Concernant les lits, Emmanuel Macron, lors de son allocution du 28 octobre, a déclaré : « Nous avons repoussé nos capacités qui sont passées de 5000 lits avant la première vague à 6000 aujourd’hui, nous allons les porter au-delà de 10.000 lits en réanimation. » Une déclaration qui semble contredite par les soignants. Qu’en est-il selon vous ?

Je ne sais pas du tout comment ils calculent ça. Je ne vois pas où est-ce qu’ils ont ouvert des lits. À Bichat, il n’y a pas eu d’augmentation de lits. On a un peu plus de possibilité de réanimation, mais rien de très significatif. Après, depuis la première vague, le gouvernement ne pouvait pas faire grand chose. Ce n’est pas en huit mois qu’on forme des infirmiers, des réanimateurs, en nombre suffisant pour ouvrir suffisamment de lits. Ils auraient pu s’intéresser à l’hôpital public bien avant cette épidémie, mais ça c’est un problème qui concerne tous les gouvernements récents.

Comment jugez-vous le comportement de la population face à cette épidémie ?

Les choses ont été respectées, les Français ont joué le jeu.

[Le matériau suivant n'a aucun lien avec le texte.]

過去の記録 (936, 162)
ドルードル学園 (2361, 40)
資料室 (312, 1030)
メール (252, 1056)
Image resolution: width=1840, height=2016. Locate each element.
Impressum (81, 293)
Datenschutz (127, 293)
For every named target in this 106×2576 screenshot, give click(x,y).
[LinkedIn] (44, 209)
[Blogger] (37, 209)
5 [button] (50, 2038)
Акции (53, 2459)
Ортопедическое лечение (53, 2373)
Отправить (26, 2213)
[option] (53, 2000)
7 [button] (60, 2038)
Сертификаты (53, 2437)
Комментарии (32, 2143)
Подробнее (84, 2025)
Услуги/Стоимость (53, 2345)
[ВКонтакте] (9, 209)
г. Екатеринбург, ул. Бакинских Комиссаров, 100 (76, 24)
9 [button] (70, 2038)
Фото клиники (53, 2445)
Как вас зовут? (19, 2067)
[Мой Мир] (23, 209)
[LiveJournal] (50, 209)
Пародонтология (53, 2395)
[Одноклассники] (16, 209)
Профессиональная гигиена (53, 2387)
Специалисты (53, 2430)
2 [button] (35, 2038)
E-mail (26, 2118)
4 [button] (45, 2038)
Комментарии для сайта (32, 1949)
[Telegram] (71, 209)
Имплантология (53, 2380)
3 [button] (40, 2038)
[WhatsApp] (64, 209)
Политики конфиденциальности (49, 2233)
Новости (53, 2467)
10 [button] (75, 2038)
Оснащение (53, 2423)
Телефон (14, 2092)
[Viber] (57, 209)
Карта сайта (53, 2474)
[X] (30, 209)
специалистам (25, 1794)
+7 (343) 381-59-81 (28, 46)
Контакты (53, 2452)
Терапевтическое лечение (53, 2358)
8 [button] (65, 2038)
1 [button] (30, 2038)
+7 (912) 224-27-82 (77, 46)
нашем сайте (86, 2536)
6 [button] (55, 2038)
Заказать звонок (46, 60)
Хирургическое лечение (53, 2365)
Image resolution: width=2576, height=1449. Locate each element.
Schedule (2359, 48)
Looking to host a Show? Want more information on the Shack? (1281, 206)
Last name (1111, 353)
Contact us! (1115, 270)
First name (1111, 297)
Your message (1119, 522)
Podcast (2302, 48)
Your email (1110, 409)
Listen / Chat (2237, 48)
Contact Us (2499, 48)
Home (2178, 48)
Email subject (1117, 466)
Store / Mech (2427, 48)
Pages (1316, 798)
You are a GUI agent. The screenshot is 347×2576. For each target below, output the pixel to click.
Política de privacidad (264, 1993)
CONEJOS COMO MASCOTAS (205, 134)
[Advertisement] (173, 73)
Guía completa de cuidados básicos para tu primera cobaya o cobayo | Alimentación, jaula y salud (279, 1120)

Même s’il y a toujours une part de la population qui ne va pas suivre. Il y a des jeunes qui ont fait des soirées cet été, mais bon, on ne va pas empêcher les gens d’être ce qu’ils sont.

Pourtant, nous n’avons pas connu de mouvements de contestation comme l’Allemagne ou l’Italie…

C’est vrai, ça m’a étonné. Mais on a probablement la plus grosse brochette de professeurs rassuristes. On a un noyau fort de gens très bien placés dans l’establishment de la recherche qui ont tenu des discours complètement délirants. Ça, peu de pays l’ont eu.

Enfin, ne craignez-vous pas que tout craque à l’approche des fêtes de fin d’année ?

Non, comme on prend des mesures maintenant, il est probable qu’on ait une sorte de lune de miel à la fin de l’année, comme on a eu cet été. Il ne faut peut-être pas empêcher formellement les fêtes, mais il faudra réagir très tôt après car on risque d’avoir des hauts niveaux de circulation virale, sans hospitalisation ni décès. Là, il faudra être ferme, continuer le télétravail partout où c’est possible, garder le protocole sanitaire dans les écoles, etc.